仕事内容を再度確認するかのように、いつの日か父に言われたことを復唱する。

 そもそも、俺には向いていないのだと思う。生徒会長と言う経験は確かに事実だ。だが、それは普通の学校での経験でしか無い。そして何より俺は貧乏だ。こんな金持ち学校で価値観の違うやつらと仕事をしろなんて無理難題だ。
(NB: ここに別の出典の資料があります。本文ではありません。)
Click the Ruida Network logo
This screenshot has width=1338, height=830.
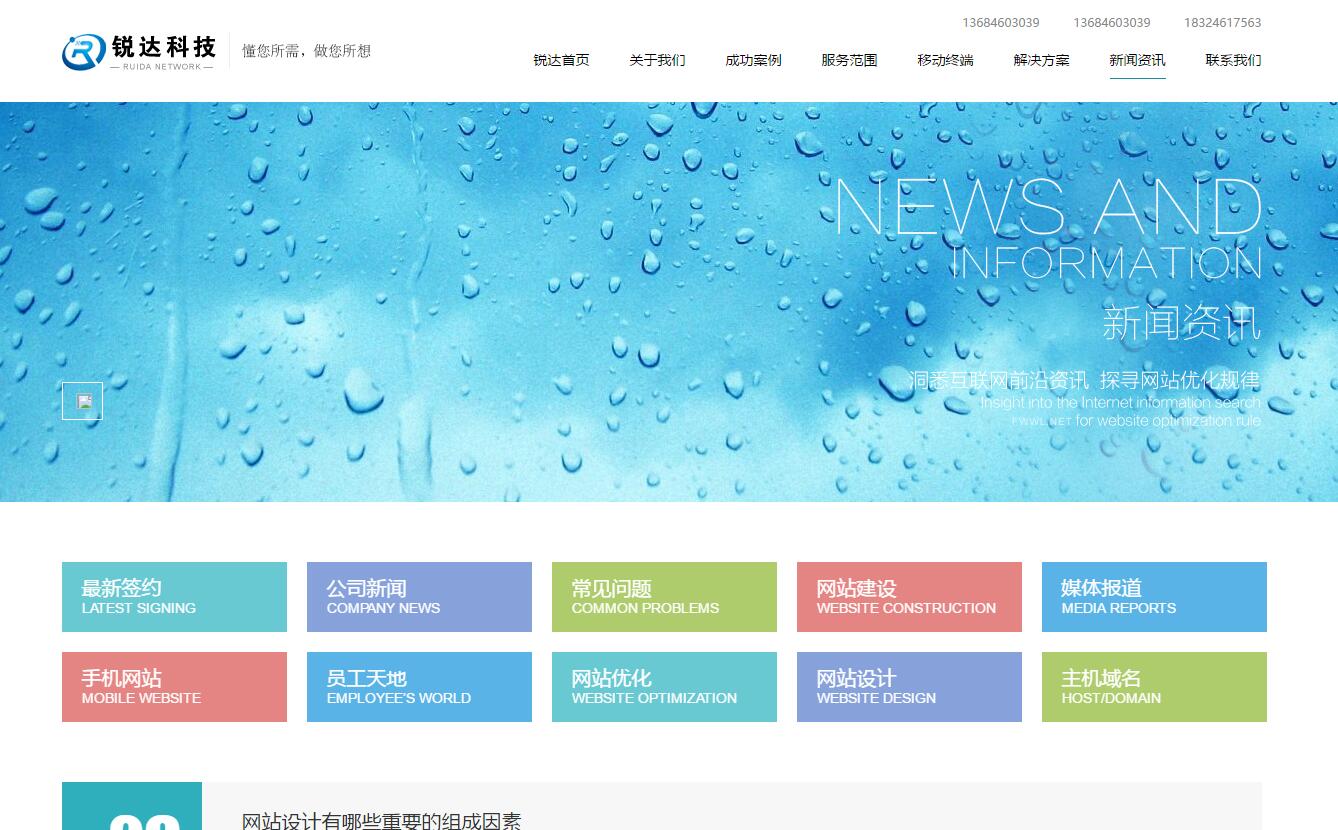(x=139, y=51)
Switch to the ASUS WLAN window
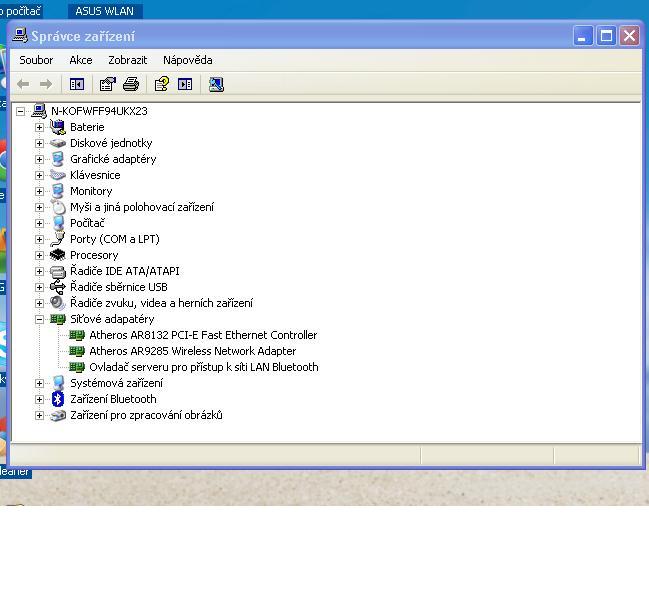 coord(104,11)

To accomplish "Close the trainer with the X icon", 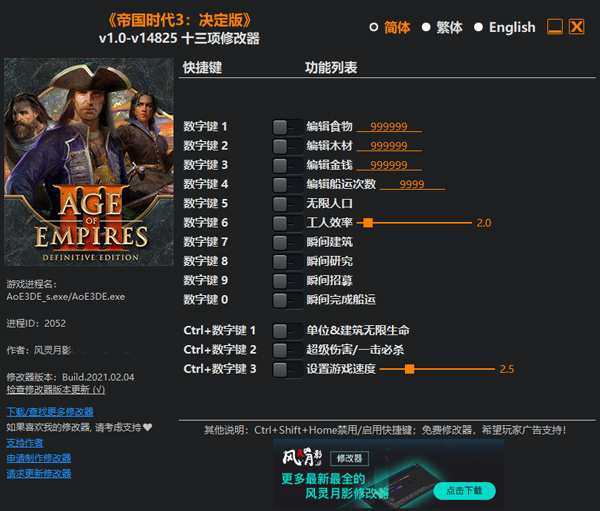I will tap(576, 27).
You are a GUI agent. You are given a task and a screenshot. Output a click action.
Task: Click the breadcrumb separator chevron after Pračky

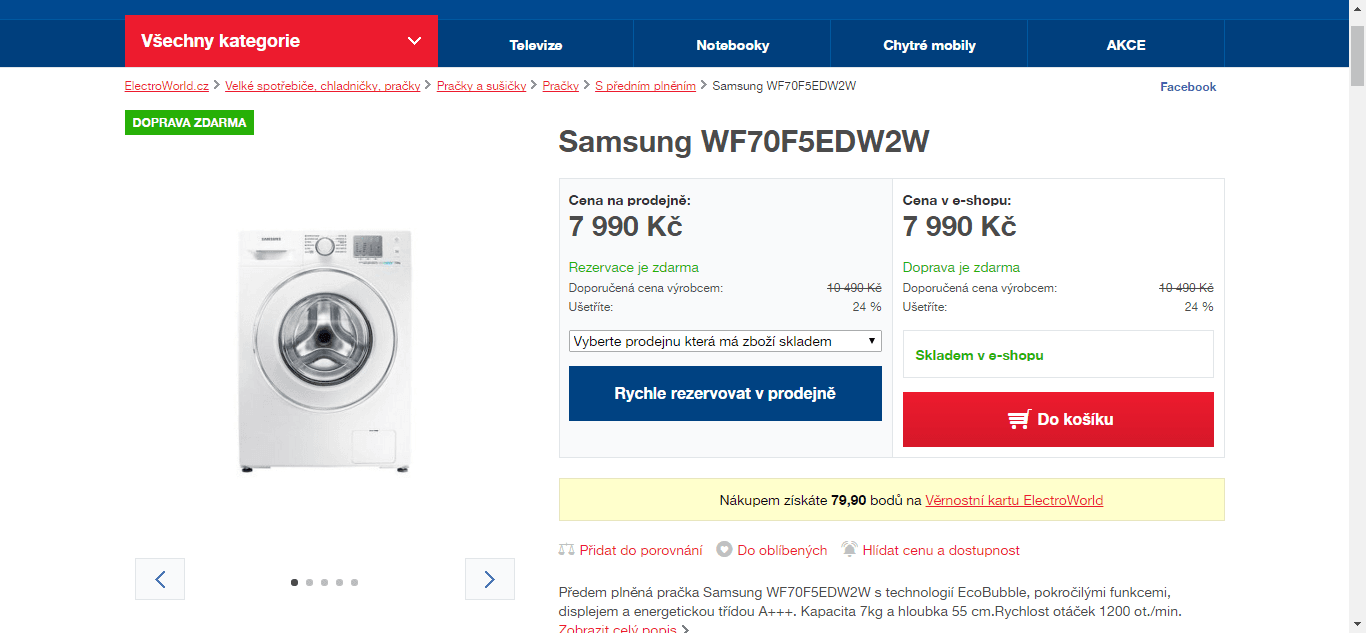[x=585, y=86]
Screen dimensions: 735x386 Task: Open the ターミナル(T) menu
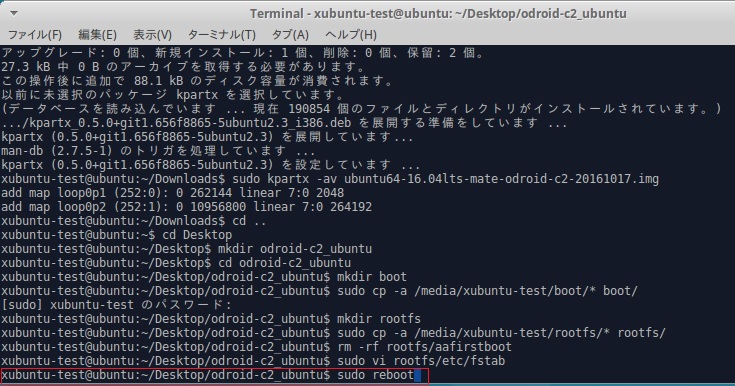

金持ちしかいない空間の中に貧乏人という異分子が組み込まれれば、生徒が様々なことを学ぶかもしれない。なんてことを理事長は言っていたらしいが、何言ってんだよって思った。


 「無茶苦茶だよなー」


 会社も辞めちまったし、本当にどうしよう…新しい職場を探すしかないな。


 ——プルルルルル


 ポケットの中のスマホが鳴り、画面に表示されている番号を見る。


 ー蔵沢家ー

 

 「もしもし、あおいか、どうかしたか」

 『もしもしお兄ちゃん!お仕事じゅんちょー?』

 「もももも、もちろんだとも」


 ベンチから体を離し、咄嗟とっさに取り繕う。別にそんなことをしなくてもいいのに見栄を張ってしまうのは兄もとい俺の悪い癖だ。


 『よかったー、ねーね、しゃっきん無くなってお金貯まったら…』

 「ん?」

 『パパに会いにいこっ!』

 「………」

 

それは無理だ。なんて慈悲のないことはまだ小学4年生の妹の葵には言えなかった。


 『お兄ちゃん?』

 「ああ……任せとけ、すぐに会いに行けるぞ!お兄ちゃんを舐めんな!」


嘘をついてしまう。だが、仕方ない嘘だ。


 『わーい!お兄ちゃんさいきょー!』

 「だろ!あ、お兄ちゃんまだ仕事残ってるから電話切るな、ちゃんと宿題しろよ」

 『うん!がんばって!あおいもがんばる!』


 ——ピッ

仕事のこと…

 い

 い

 いえねー!!!!絶対に言えねー!

 「お兄ちゃん、ガキどもに初日から喝入れちまって仕事辞めちまった。てへ」言えるかー!!!!!こっちが喝入れられるわ!

 「お兄ちゃん、初日に“最低最悪男”って称号ゲットしちゃったから仕事やめるね。ニコ」って言えるかー!!!!!妹から“母が生んだゴミ”っていう称号を貰いかねない!!

 その瞬間俺は、中庭から特別棟に走って向かい、とんでもない速度で3階まで駆け上がった。

 あー何て言おう、何て言えば仕事を続けさせてもらえる?謝るしかないよな!当たり前だもんな!

ならば…社畜で鍛えられた謝り作法を特別に披露してやろう。

 そんなことを考えているうちに、あっという間に扉の前まで来ていた。

 

 「ゔゔん。あーあー。よし」


 ——ガチャン

 大きな扉を勢いよく開けて。


 「先程は失礼しました。さっきはその、虫の居所が悪かっただけで別に怒ってなんてないんだからね!」

 

 15歳に成人男性が謝罪をする。その複雑さに、俺の謝罪はツンデレ風になってしまった。


 「とりあえず先のことは謝る。だから仕事は続け…さ…あれ」


 誰もいない教室。夕方独特のオレンジ色の花が差し込んでいて、カラスの鳴き声が妙に響き、愁嘆場のような空気が流れる。